> **Data for review**
>>>>>

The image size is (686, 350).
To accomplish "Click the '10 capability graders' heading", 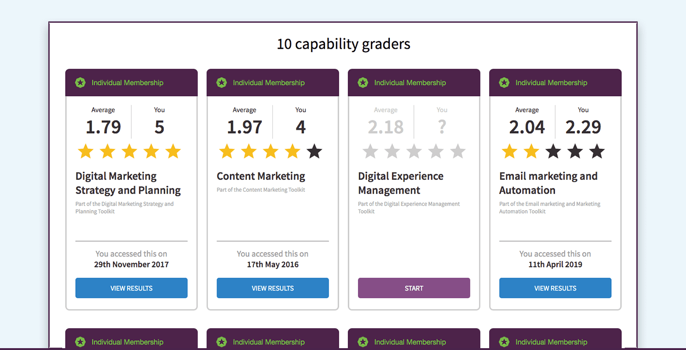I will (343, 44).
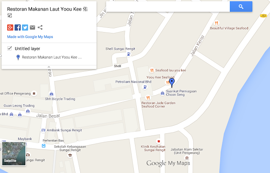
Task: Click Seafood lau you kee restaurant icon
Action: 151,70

<<<<<
>>>>>

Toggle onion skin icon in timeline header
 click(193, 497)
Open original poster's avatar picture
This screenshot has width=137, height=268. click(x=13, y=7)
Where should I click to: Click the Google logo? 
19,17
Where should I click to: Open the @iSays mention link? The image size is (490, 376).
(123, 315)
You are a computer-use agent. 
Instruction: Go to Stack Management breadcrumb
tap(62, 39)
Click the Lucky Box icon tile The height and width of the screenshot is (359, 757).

<<<<<

> **Problem statement**
Only one stretch of the records above is wanted: the lines between the one holding "You are a computer-use agent." and the one holding "Click the Lucky", inclusive, reproduced exactly.

> **Task answer**
You are a computer-use agent. 
Instruction: Go to Stack Management breadcrumb
tap(62, 39)
Click the Lucky Box icon tile The height and width of the screenshot is (359, 757).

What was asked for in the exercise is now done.